Stock Futures Show Gains On Fed Rate Cuts

Bill Cara
updated | Author's Website

The Fed has taken decisive action this morning to cut rates in order to relieve pressures on inter-bank lending. Equity futures in NY are showing gains.

Yesterday, the losses on the international equity markets were bad, most of them much worse than NY. The Nikkei 225 index, for example, was down -9.4% on the day, which was the worst since Black Monday October 19, 1987.

In NY, the DJIA (-509.39 -5.11% to 9447.11), S&P 500 (-60.66 -5.74% to 996.23) and NASDAQ Composite (-108.08 -5.80% to 1754.88) were crushed again, but which may have resulted in a final capitulation.

The Toronto Composite (-400.88 -3.92% to 9829.55) and Venture Board (-39.64 -3.50% to 1094.46) fared moderately better. The day before, I noted that the high risk-takers on the Venture Board capitulated with a loss of -12.8%, which I stated may have been a cycle bottom signal.

In NY, all sectors plunged again. The Financials (XLF -10.6%) sank more than twice the degree that non-financials did. Again, there were many margin calls, and much forced selling via hedge fund failures. Banks were calling loans. It could also be that traders finally surrendered their holdings of banks in hopes of seeing the weakest ones fail as the necessary first step to resolving this financial crisis that now threatens to become an economic one.

The relatively best industry group was the Goldminer stocks ($XAU -1.5%), but even they were down with margin calls and the like.

The $USD and $CDW (Cdn Loonie) dropped -0.89% (to 81.00) and -0.34% respectively, while the Euro, Yen and Pound gained +0.50% (to 135.99) , +0.35% and +0.16%.

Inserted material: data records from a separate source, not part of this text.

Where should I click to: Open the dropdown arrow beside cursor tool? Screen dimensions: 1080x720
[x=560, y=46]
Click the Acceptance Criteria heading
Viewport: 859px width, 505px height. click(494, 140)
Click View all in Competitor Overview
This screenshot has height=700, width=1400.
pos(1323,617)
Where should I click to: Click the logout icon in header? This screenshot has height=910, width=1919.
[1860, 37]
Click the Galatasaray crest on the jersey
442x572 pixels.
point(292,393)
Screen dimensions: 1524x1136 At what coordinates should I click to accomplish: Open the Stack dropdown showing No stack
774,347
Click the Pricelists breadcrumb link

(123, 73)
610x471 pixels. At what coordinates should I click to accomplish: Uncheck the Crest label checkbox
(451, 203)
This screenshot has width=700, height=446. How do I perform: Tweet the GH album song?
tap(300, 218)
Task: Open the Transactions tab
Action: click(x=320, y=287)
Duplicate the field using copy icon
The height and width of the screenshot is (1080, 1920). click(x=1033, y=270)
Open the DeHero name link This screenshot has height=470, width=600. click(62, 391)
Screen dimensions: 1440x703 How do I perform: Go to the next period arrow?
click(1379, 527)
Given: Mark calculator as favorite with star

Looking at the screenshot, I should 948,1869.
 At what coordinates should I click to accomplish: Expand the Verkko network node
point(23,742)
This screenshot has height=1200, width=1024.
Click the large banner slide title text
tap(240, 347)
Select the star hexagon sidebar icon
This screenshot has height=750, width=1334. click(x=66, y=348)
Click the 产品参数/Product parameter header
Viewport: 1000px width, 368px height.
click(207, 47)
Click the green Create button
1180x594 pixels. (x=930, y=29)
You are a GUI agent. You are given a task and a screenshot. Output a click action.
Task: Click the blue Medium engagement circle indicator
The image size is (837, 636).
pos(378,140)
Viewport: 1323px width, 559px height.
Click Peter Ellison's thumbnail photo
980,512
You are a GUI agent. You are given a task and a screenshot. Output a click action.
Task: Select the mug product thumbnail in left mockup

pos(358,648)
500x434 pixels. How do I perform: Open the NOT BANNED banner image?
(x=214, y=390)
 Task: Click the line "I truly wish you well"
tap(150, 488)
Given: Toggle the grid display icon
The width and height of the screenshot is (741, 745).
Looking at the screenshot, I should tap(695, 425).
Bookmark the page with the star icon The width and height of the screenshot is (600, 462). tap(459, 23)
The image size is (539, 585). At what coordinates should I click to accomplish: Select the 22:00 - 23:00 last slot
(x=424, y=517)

Crude Oil ($WTIC, moved up $2.25/bbl from 87.81 to 90.06.

$GOLD futures continued to climb, up from 833.20 on Friday morning to 882.00 (+15.80/oz on the day). This morning, the gold futures are at about 900, showing that a strong gold position has been an effective hedge in the market crisis.

Precious metals spot prices at 7:50am ET today vs (i) 7:00am ET Tuesday, (ii) 8:33am ET Monday and (iii) vs 8:38am prices on Friday) for gold, palladium, platinum and silver were: 899.80 (883.16) (856.58) (838.75); 199 (200) (199) (199); 1001 (1008) (987) (956); and 11.70 (11.64) (11.28) (11.16) respectively. So, gold and silver have rallied hard and could be ready for a significant break-out now that the Fed has cut the lending rate.

Overnight, the Asia-Pacific equity markets closed sharply lower, leading to the Fed action: All-Ords of Australia (-4.95% to 4369.8); Shanghai Composite (-3.04% to 2092.2), Hong Kong (-8.17% to 15431.7), India Sensex 30 (-3.14% to 11328.4) and Japan’s Nikkei 225 (-9.38% to 9203.3).

In Europe at 7:45am ET, the French CAC (-1.86%), German (-2.20%) and UK FTSE 100 (-0.48%) also dropped. At 8:27am ET, however, the impact of global rate cuts has sent these markets higher, to respectively -0.10%, -0.90% and +0.64%.

The DJIA futures are at 9663 (+125), not much changed for the past hour. The Crude Oil is a tiny bit stronger in the past hour, now at 88.79, while the Euro is also a tiny bit stronger at 137.37 and the $USD is at 80.845.

Comments & Outlook

I suspect that the precious metal markets are well under the Fed’s control this morning, for a while at least. If the equity market starts to lift as I anticipate this morning, after the initial margin calls and arbitrage trading (with overseas prices), I think the goldminer stocks should have a good day.

Goldcorp (GG +3.39% to 25.91), Barrick (ABX +1.63% to 30.50) and Silver Wheaton (SLW -7.73% to 5.97) are my picks, but many of the others will do well if the $USD continues to fall today.

Overall, though, this is the time to be buying stocks. Averaging the S&P 500 and NASDAQ, the US equity market has dropped -40% in the past 52-weeks. I think the gain from here in the next 52-weeks will be +20% to +25%. With effective option strategies and purchases of stocks of the highest quality companies in Energy, Basic Materials, Industrials and Technology in particular, I believe your portfolios will lift +30% to +40% across the board.